I wouldn't bother with C++/Java at this point.

I dare say you could do the whole thing with VB/Access if you are really new to all this.

volpunter · Nov 12, 2014

Some of the guys posed already pretty decent recommendations to combat your problem. I would also recommend to go with a NoSQL solution that specifically optimizes columnar data series and its queries. The language of the API should really be driven by your expertise and comfort level because most data base solutions are targeting a myriad of languages.

cjbuckley4 said:
Thanks for the input here guys. This project is definitely coming along and I appreciate your advice. Being the stubborn kid that I am I have "decided to see for myself" (part of this decision was based on some input from folks on the kdb+ user's google group who I asked about 32-bit's feasibility).
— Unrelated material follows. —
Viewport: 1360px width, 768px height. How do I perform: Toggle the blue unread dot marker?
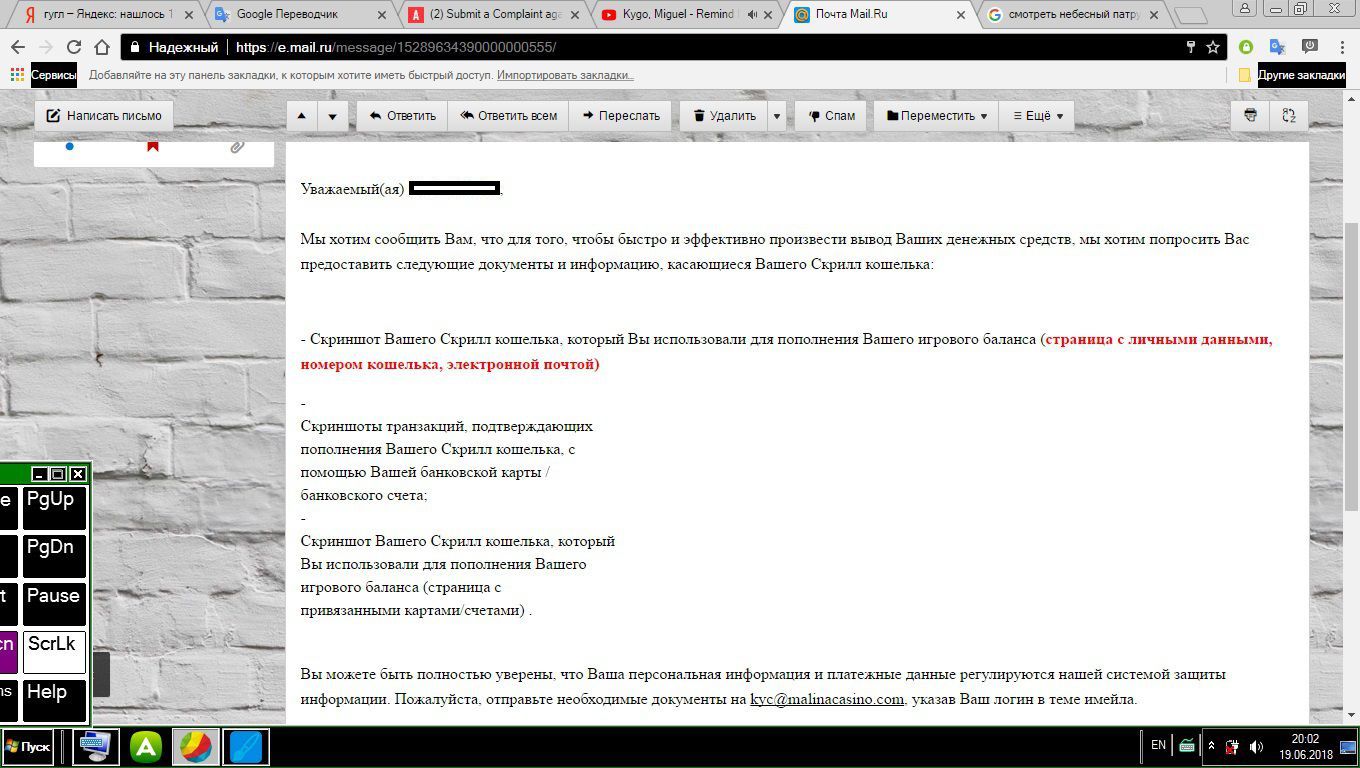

I currently have plenty of of HDD storage capacity to fill with data for testing purposes short term, so once I'm done building the C++ logic to interact with the databases I'm going to test both MonetDB (because I don't know hadoop but have SQL experience) and q/kdb+ with the same data and same partitioning and see what does better as things get bigger.

Again, I respect and appreciate the opinions of everyone who has given me input here, but I'm reasonably confident if I partition my tables in kdb+ I will be able to get around a lot of the limitations. That's why we test things though; I'll see which one works better for this application and report back on it so that other folks can see this in the future (NOTE I: it will probably be quite a while though because of midterms/school and my lack of experience with this sort of project). (NOTE II: As things progress here I may also decide to test some implementations with hadoop, but that isn't in the works yet).

cjbuckley4 · Nov 12, 2014

Thanks for your input @volpunter . Like you've said, I agree column oriented is the way to go here, and I've had somewhat of a bad experience with SQL for a similar project I alluded to above. I think you're also correct in saying that most database languages are targeted at a wide enough variety of languages. I was initially a little concerned with monetDB's MATLAB connection options, but I've since figured that out.

Judging by your name, maybe you could help me answer one of my earlier questions: how to best store options tick data? I'm thinking that for each day I may store something like n<=10 strike prices away from yesterday's close and then constrain the max and maybe min time to expiration in some way.

That may be a bit unclear, but the issue im running into is that I don't know how to programmatically determine a 'roll algorithm' for options like I have for futures, so I figured if I just store all the options within a certain number of tranches of strike prices yesterday's close and in a certain interval of expirations then I could effectively programmatically capture all the options data necessary for backtesting. Any thoughts on how to best solve this problem? Any advice on databasing options data in general? I found futures pretty easy to solve once I looked on the exchanges' websites, but databasing options is still a question for me.

The other, probably bad, idea I had for tackling all these problems was this: store ticks on the symbols I watch as they come in to one single table (partitioned probably daily depending on size) and use a reference table to direct my queries to the proper table. This would effectively eliminate the need to 'roll' any of securities and it would basically allow me to play the tape in fast forward for Backtesting. A lot of the kdb+ example code uses this methodology, so I assume it might be viable. Maybe this is another thing I can test.